Figure 2.

Spacing in linear molecules. (A) An homologous series of oligodeoxynucleotides each with a single centrally located HhaI recognition site (GCGC/GMGC) was labeled with M·HhaI (2 U) using 4 μM oligodeoxynucleotide at each length. M indicates the position of 5-methylcytosine. These results are compared with data from a second homologous series with the same DNA sequence except that the centrally located tetramer was replaced with the (CCGG/MCGG) sequence recognized by M·MspI. M·MspI (2 U) was used to label 4 μM oligodeoxynucleotide at each length. (B) Three oligodeoxynucleotides were tested for efficiency of M·HhaI assembly.

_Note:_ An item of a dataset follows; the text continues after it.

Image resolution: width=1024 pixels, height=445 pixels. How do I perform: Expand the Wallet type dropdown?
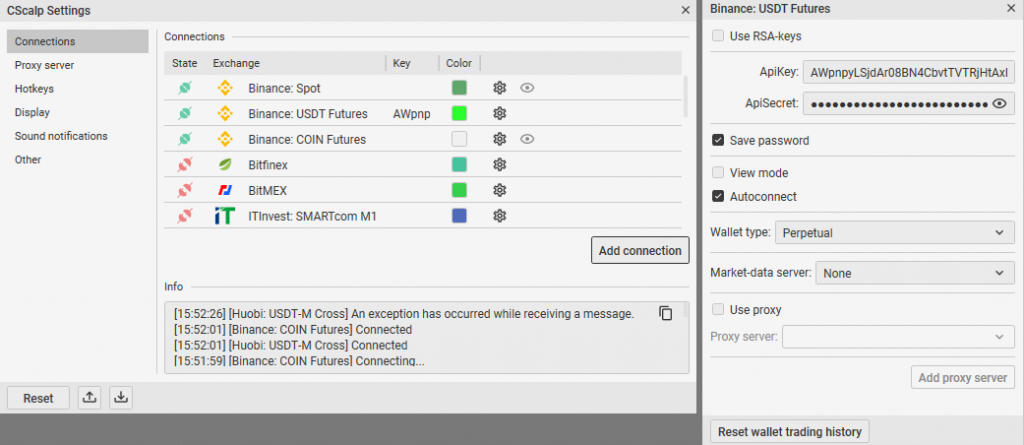tap(894, 233)
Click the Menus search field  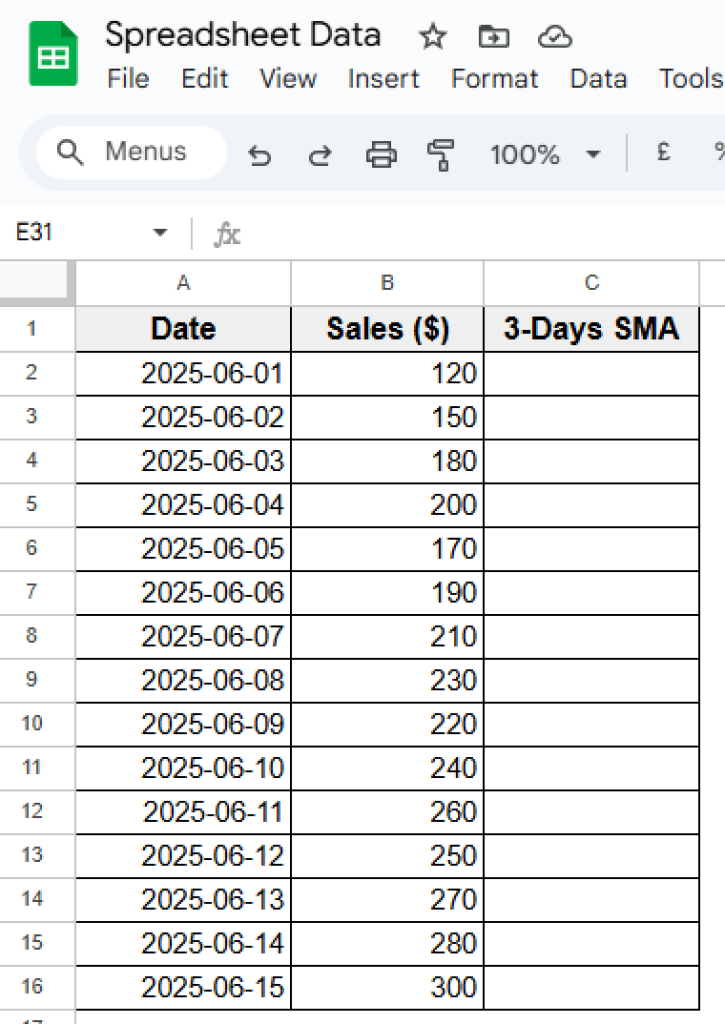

Boxes indicate positions of recognition sites. (C) Nondenaturing gel (using a 6–20%, exponential acrylamide gradient) of the assemblies formed between M·HhaI and the oligodeoxynucleotides depicted in B. 0/30, the 30-mer in B with a single recognition site for M·HhaI (GFGC/GMGC); 6/31, the 31-mer in B with two recognition sites for M·HhaI spaced so that the distance between 5-fluorocytosine residues is 6 bp; 35/60, the 60-mer in B with two recognition sites for M·HhaI spaced so that the distance between 5-fluorocytosine residues is 35 bp. Several minor bands are present in these gels at low concentration. These bands appear to be due to the intrinsic property of oligodeoxynucleotides to form unusual DNA structures, since they are generally present in the absence of added enzyme (e.g., 30-mer lane on the far left). They are not due to impurities in the enzyme preparation because it contained only a single species with a mobility corresponding to the apparent molecular weight of 40,000 kD observed in SDS/gel electrophoresis.